The problem:
In full and word for word, print the data below.

━━━ Records shown ━━━

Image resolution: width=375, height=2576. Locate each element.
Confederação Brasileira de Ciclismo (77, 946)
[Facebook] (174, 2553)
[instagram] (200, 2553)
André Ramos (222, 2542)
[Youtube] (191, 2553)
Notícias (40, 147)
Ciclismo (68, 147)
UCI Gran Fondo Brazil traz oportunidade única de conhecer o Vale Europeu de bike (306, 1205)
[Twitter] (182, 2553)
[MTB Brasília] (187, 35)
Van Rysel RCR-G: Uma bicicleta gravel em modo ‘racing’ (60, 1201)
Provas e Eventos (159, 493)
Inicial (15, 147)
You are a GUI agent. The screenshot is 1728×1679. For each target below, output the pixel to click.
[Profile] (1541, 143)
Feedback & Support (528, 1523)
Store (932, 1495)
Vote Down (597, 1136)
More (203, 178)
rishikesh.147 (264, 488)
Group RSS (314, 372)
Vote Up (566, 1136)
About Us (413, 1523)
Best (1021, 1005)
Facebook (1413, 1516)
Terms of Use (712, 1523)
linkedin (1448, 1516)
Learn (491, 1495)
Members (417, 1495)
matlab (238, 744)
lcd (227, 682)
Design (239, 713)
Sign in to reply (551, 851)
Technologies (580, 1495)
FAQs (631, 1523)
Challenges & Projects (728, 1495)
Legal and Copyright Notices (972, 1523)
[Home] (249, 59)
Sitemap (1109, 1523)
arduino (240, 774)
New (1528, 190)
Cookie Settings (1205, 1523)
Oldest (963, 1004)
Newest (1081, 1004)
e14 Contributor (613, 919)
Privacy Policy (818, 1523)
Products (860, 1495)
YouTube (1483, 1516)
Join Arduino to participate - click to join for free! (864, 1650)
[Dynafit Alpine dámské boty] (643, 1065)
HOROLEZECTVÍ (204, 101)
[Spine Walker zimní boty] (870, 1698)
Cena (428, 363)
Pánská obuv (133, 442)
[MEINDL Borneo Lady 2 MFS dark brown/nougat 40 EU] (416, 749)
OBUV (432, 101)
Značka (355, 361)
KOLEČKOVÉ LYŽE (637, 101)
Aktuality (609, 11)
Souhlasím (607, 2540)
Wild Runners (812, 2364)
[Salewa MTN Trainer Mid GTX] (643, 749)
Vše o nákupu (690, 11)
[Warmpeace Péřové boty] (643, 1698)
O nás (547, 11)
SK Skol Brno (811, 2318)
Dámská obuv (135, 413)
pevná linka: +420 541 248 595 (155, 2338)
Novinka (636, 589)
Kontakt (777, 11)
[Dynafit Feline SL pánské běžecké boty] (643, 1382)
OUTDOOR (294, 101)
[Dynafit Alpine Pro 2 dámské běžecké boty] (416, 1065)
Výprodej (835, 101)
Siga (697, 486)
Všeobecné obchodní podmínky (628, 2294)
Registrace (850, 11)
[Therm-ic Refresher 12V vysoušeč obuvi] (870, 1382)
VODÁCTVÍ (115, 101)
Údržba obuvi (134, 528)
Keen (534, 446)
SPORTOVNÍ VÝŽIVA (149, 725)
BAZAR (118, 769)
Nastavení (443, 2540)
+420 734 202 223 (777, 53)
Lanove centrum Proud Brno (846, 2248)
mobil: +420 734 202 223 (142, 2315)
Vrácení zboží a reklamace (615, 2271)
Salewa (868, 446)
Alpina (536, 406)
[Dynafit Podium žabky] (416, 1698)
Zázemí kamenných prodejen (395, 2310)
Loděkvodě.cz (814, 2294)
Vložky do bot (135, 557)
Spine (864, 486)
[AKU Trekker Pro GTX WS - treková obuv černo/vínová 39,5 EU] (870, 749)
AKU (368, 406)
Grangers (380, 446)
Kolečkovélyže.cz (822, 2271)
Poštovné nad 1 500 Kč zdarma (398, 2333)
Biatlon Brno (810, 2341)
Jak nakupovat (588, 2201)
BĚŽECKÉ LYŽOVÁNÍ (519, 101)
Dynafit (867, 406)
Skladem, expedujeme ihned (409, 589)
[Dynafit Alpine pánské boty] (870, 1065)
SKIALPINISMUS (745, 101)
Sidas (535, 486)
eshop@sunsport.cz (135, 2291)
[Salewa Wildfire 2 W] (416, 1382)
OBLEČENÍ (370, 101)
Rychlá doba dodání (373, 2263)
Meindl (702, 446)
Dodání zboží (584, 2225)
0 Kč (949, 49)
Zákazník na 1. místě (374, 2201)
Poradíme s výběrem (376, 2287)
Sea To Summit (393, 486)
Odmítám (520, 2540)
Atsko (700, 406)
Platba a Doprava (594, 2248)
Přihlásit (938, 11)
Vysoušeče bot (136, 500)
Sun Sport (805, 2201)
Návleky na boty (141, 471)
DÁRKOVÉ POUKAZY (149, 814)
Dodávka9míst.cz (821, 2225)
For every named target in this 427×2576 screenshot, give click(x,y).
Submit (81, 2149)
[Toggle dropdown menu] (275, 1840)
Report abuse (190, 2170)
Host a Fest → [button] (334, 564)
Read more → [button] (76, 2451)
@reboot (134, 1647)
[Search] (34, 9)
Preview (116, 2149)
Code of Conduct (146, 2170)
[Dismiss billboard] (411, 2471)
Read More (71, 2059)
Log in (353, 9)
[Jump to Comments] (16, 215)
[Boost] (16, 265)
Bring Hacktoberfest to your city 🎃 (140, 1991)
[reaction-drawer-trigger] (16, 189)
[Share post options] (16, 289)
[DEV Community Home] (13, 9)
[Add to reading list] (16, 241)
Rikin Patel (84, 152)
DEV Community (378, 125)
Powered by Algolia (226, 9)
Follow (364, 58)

━━━

Finished task:
Image resolution: width=375, height=2576. Locate each element.
Confederação Brasileira de Ciclismo (77, 946)
[Facebook] (174, 2553)
[instagram] (200, 2553)
André Ramos (222, 2542)
[Youtube] (191, 2553)
Notícias (40, 147)
Ciclismo (68, 147)
UCI Gran Fondo Brazil traz oportunidade única de conhecer o Vale Europeu de bike (306, 1205)
[Twitter] (182, 2553)
[MTB Brasília] (187, 35)
Van Rysel RCR-G: Uma bicicleta gravel em modo ‘racing’ (60, 1201)
Provas e Eventos (159, 493)
Inicial (15, 147)
You are a GUI agent. The screenshot is 1728×1679. For each target below, output the pixel to click.
[Profile] (1541, 143)
Feedback & Support (528, 1523)
Store (932, 1495)
Vote Down (597, 1136)
More (203, 178)
rishikesh.147 (264, 488)
Group RSS (314, 372)
Vote Up (566, 1136)
About Us (413, 1523)
Best (1021, 1005)
Facebook (1413, 1516)
Terms of Use (712, 1523)
linkedin (1448, 1516)
Learn (491, 1495)
Members (417, 1495)
matlab (238, 744)
lcd (227, 682)
Design (239, 713)
Sign in to reply (551, 851)
Technologies (580, 1495)
FAQs (631, 1523)
Challenges & Projects (728, 1495)
Legal and Copyright Notices (972, 1523)
[Home] (249, 59)
Sitemap (1109, 1523)
arduino (240, 774)
New (1528, 190)
Cookie Settings (1205, 1523)
Oldest (963, 1004)
Newest (1081, 1004)
e14 Contributor (613, 919)
Privacy Policy (818, 1523)
Products (860, 1495)
YouTube (1483, 1516)
Join Arduino to participate - click to join for free! (864, 1650)
[Dynafit Alpine dámské boty] (643, 1065)
HOROLEZECTVÍ (204, 101)
[Spine Walker zimní boty] (870, 1698)
Cena (428, 363)
Pánská obuv (133, 442)
[MEINDL Borneo Lady 2 MFS dark brown/nougat 40 EU] (416, 749)
OBUV (432, 101)
Značka (355, 361)
KOLEČKOVÉ LYŽE (637, 101)
Aktuality (609, 11)
Souhlasím (607, 2540)
Wild Runners (812, 2364)
[Salewa MTN Trainer Mid GTX] (643, 749)
Vše o nákupu (690, 11)
[Warmpeace Péřové boty] (643, 1698)
O nás (547, 11)
SK Skol Brno (811, 2318)
Dámská obuv (135, 413)
pevná linka: +420 541 248 595 (155, 2338)
Novinka (636, 589)
Kontakt (777, 11)
[Dynafit Feline SL pánské běžecké boty] (643, 1382)
OUTDOOR (294, 101)
[Dynafit Alpine Pro 2 dámské běžecké boty] (416, 1065)
Výprodej (835, 101)
Siga (697, 486)
Všeobecné obchodní podmínky (628, 2294)
Registrace (850, 11)
[Therm-ic Refresher 12V vysoušeč obuvi] (870, 1382)
VODÁCTVÍ (115, 101)
Údržba obuvi (134, 528)
Keen (534, 446)
SPORTOVNÍ VÝŽIVA (149, 725)
BAZAR (118, 769)
Nastavení (443, 2540)
+420 734 202 223 (777, 53)
Lanove centrum Proud Brno (846, 2248)
mobil: +420 734 202 223 (142, 2315)
Vrácení zboží a reklamace (615, 2271)
Salewa (868, 446)
Alpina (536, 406)
[Dynafit Podium žabky] (416, 1698)
Zázemí kamenných prodejen (395, 2310)
Loděkvodě.cz (814, 2294)
Vložky do bot (135, 557)
Spine (864, 486)
[AKU Trekker Pro GTX WS - treková obuv černo/vínová 39,5 EU] (870, 749)
AKU (368, 406)
Grangers (380, 446)
Kolečkovélyže.cz (822, 2271)
Poštovné nad 1 500 Kč zdarma (398, 2333)
Biatlon Brno (810, 2341)
Jak nakupovat (588, 2201)
BĚŽECKÉ LYŽOVÁNÍ (519, 101)
Dynafit (867, 406)
Skladem, expedujeme ihned (409, 589)
[Dynafit Alpine pánské boty] (870, 1065)
SKIALPINISMUS (745, 101)
Sidas (535, 486)
eshop@sunsport.cz (135, 2291)
[Salewa Wildfire 2 W] (416, 1382)
OBLEČENÍ (370, 101)
Rychlá doba dodání (373, 2263)
Meindl (702, 446)
Dodání zboží (584, 2225)
0 Kč (949, 49)
Zákazník na 1. místě (374, 2201)
Poradíme s výběrem (376, 2287)
Sea To Summit (393, 486)
Odmítám (520, 2540)
Atsko (700, 406)
Platba a Doprava (594, 2248)
Přihlásit (938, 11)
Vysoušeče bot (136, 500)
Sun Sport (805, 2201)
Návleky na boty (141, 471)
DÁRKOVÉ POUKAZY (149, 814)
Dodávka9míst.cz (821, 2225)
For every named target in this 427×2576 screenshot, give click(x,y).
Submit (81, 2149)
[Toggle dropdown menu] (275, 1840)
Report abuse (190, 2170)
Host a Fest → [button] (334, 564)
Read more → [button] (76, 2451)
@reboot (134, 1647)
[Search] (34, 9)
Preview (116, 2149)
Code of Conduct (146, 2170)
[Dismiss billboard] (411, 2471)
Read More (71, 2059)
Log in (353, 9)
[Jump to Comments] (16, 215)
[Boost] (16, 265)
Bring Hacktoberfest to your city 🎃 (140, 1991)
[reaction-drawer-trigger] (16, 189)
[Share post options] (16, 289)
[DEV Community Home] (13, 9)
[Add to reading list] (16, 241)
Rikin Patel (84, 152)
DEV Community (378, 125)
Powered by Algolia (226, 9)
Follow (364, 58)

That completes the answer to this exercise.